Thursday, October 27, 2011

Contingency and Design Arguments

An acceptance of the PSR leads one to believe that the whole of contingent reality C has an explanation of its existence. Now, an explanation can be of one of two types: a thing's explanation is found either in the necessity of its own nature or in an external cause. Since C does not exist by a necessity of its own nature, it follows that C's explanation is found in an external cause. This external cause must be a necessary and eternal entity N, as well as very powerful in order to cause something as vast as C.

Let's suppose the atheist not only denies that N is God, but that there is any such entity as N. The atheist could do this, for example, by denying the PSR. The problem is that this presents the atheist with a new challenge. For, design arguments often present the uniformity of nature or the fine-tuning of the universe's initial conditions within the context of a trilemma:

1. The laws of nature are either due to necessity, chance, or design. (Premise)

One would be hard-pressed to think of a fourth alternative to premise (1). Keeping in mind the atheist's denial of the argument from contingency, especially the existence of N, we are led to premise (2):

2. The laws of nature are not due to necessity or chance. (Premise)

From these two premises, it follows that:

3. Therefore, the laws of nature are due to design. (From 1 and 2)

But surely the atheist does not want to affirm (3)! Yet, he already denies one of his alternatives, which leaves him with only one option: the affirmation that the laws of nature (and/or the universe's fine-tuning) are due exclusively to chance. Remember, there is no N at all according to this radical position, so the laws of nature cannot be the products of a combination of necessity and chance.

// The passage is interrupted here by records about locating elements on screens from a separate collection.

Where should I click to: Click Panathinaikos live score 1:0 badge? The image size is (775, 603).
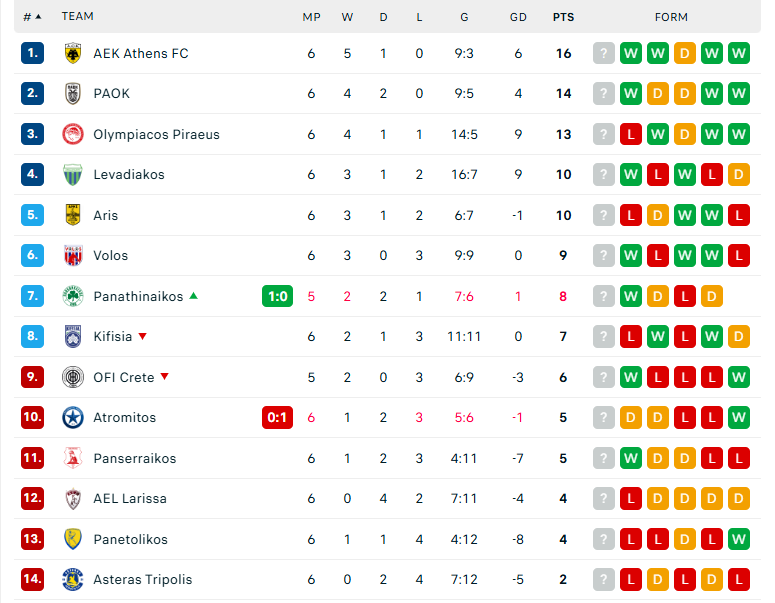[277, 296]
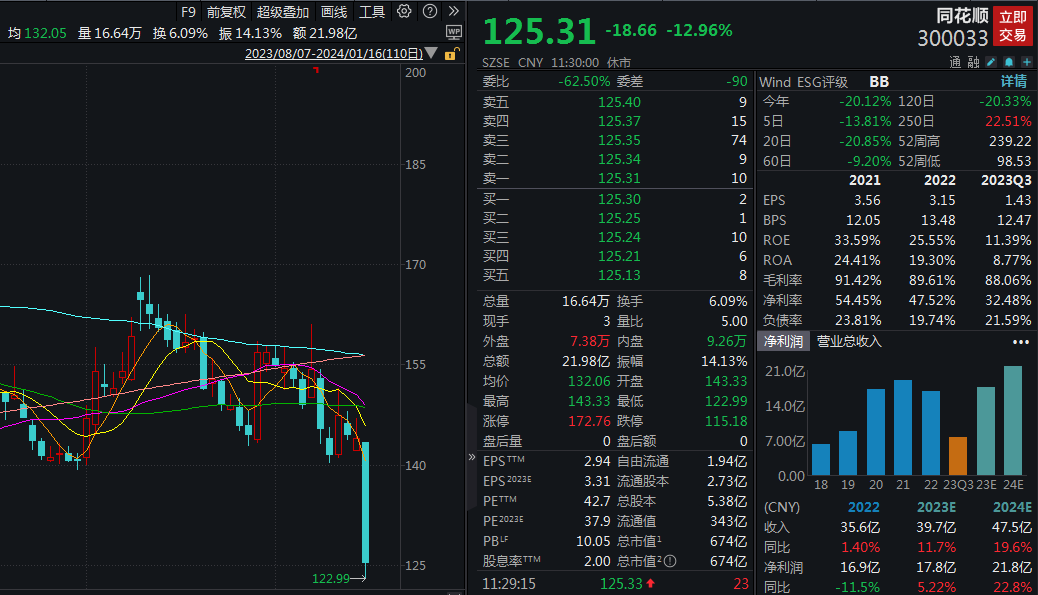Add stock with plus icon
Screen dimensions: 1038x595
pyautogui.click(x=1027, y=62)
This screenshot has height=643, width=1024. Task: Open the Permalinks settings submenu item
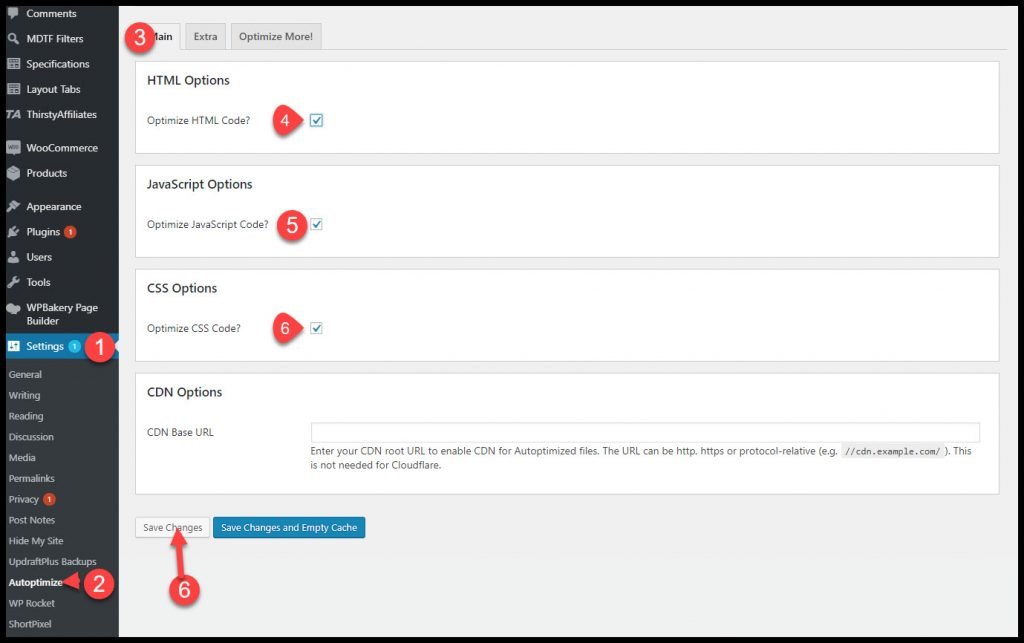point(32,479)
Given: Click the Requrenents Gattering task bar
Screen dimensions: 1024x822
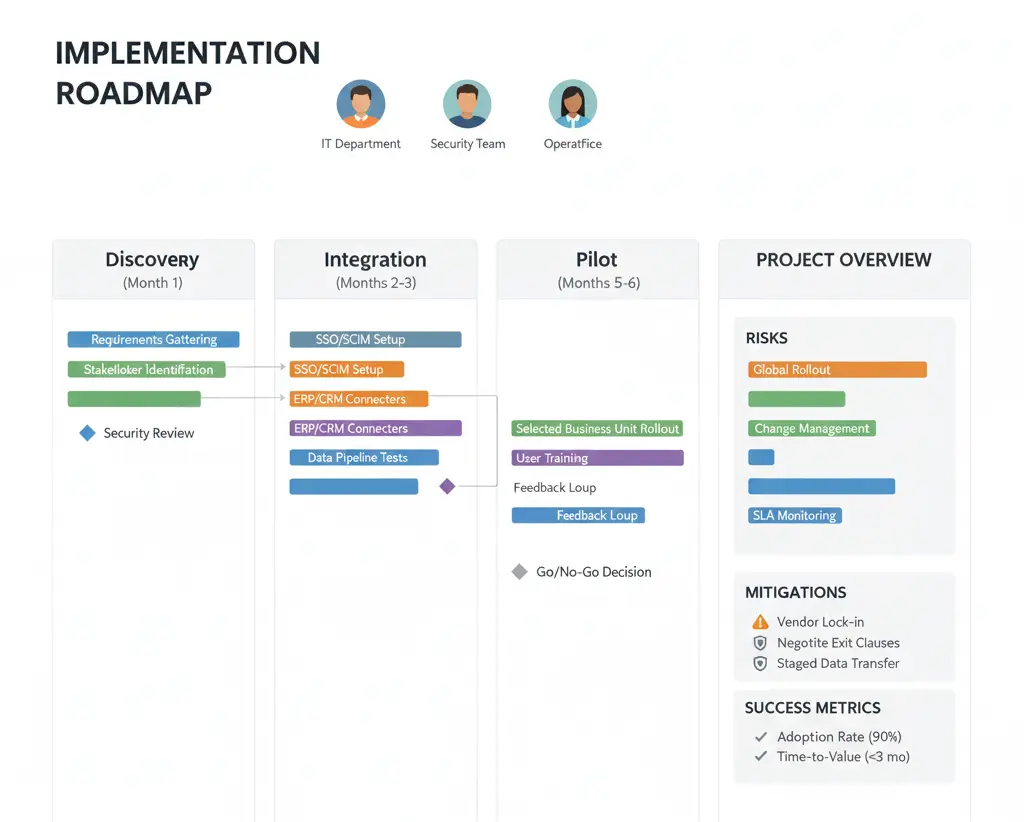Looking at the screenshot, I should point(153,340).
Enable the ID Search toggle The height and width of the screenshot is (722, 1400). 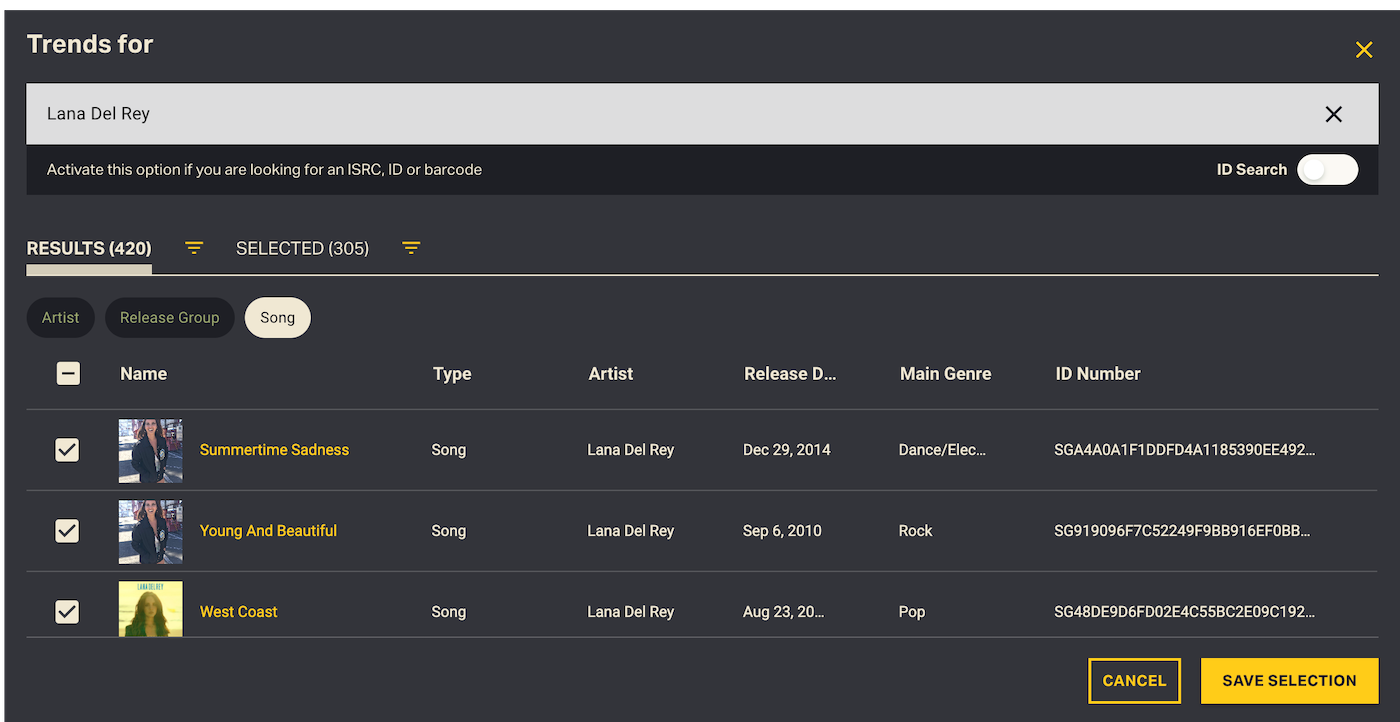(x=1327, y=170)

Obviously, if the chance hypothesis doesn't pan out (and there are good reasons to think it doesn't), one must accept that N exists and/or that the laws of nature are designed. Whichever route is taken, a large chunk of either the contingency or design arguments must be affirmed as a matter of consistency.

Friday, October 21, 2011

De Ente et Essentia and the First Way

Thomas argues in De Ente et Essentia that God is Pure Act, or existence itself subsisting. His metaphysical argument is the ground of the first four of his five ways in proof of God's existence. The argument from motion, the first of these, specifically recalls the transition of a thing's potentiality to actuality. For example, an acorn exists as an acorn in actuality and as an oak tree in potentiality.

Since no potentiality can actualize itself (an acorn needs water, sunlight, etc), it follows that some actuality is needed to actualize a potentiality. Since Pure Act just is existence itself, it's not hard to see why Thomas associates Pure Act with God. All potentialities are possibly actualized, and nothing is actualized apart from Pure Act (existence), so Pure Act ultimately has power over all potentialites and is therefore omnipotent.

Wednesday, October 12, 2011

The Euthyphro Dilemma

I'm of the opinion that Euthyphro should have been the one asking Socrates the questions. Roughly, the modern defender of the alleged dilemma asks, "is something good because God wills it, or does God will something because it is good?" Let's tackle this question by separating each part of the disjunction:

A. X is good because God wills it.

B. God wills X because X is good.

Now, in order for this to be a true dilemma, B must be the negation (or the equivalent to the negation) of A. Otherwise, the disjunction that Socrates presents is a false dilemma. Euthyphro should have asked Socrates why A and B are contradictory. Why can it not be the case that both A and B?

In debating the question over the years, it has become clear to me that defenders of the dilemma are making a very crucial assumption. What the Euthyphro Dilemma requires in order to work properly is the implication that B entails independence of God. A and B should really be rephrased like this:

A'. X, which is good, is dependent on God.

B'. X, which is good, is independent of God.

Obviously, A' and B' are mutually incompatible, but this raises an even more obvious question: why not simply state the dilemma like this? The answer is likely that Euthyphro would have simply affirmed A'. Hence, there is no dilemma for him to consider. What Socrates and his modern counterpart have to defend is that B entails B'. Are there any forthcoming arguments to support this? I doubt it. In any case, the theist should not accept the burden of proof in trying to explain away the (false) dilemma. Rather, the dilemma's defender ought to accept responsibility for arguing that B and B' are ultimately identical.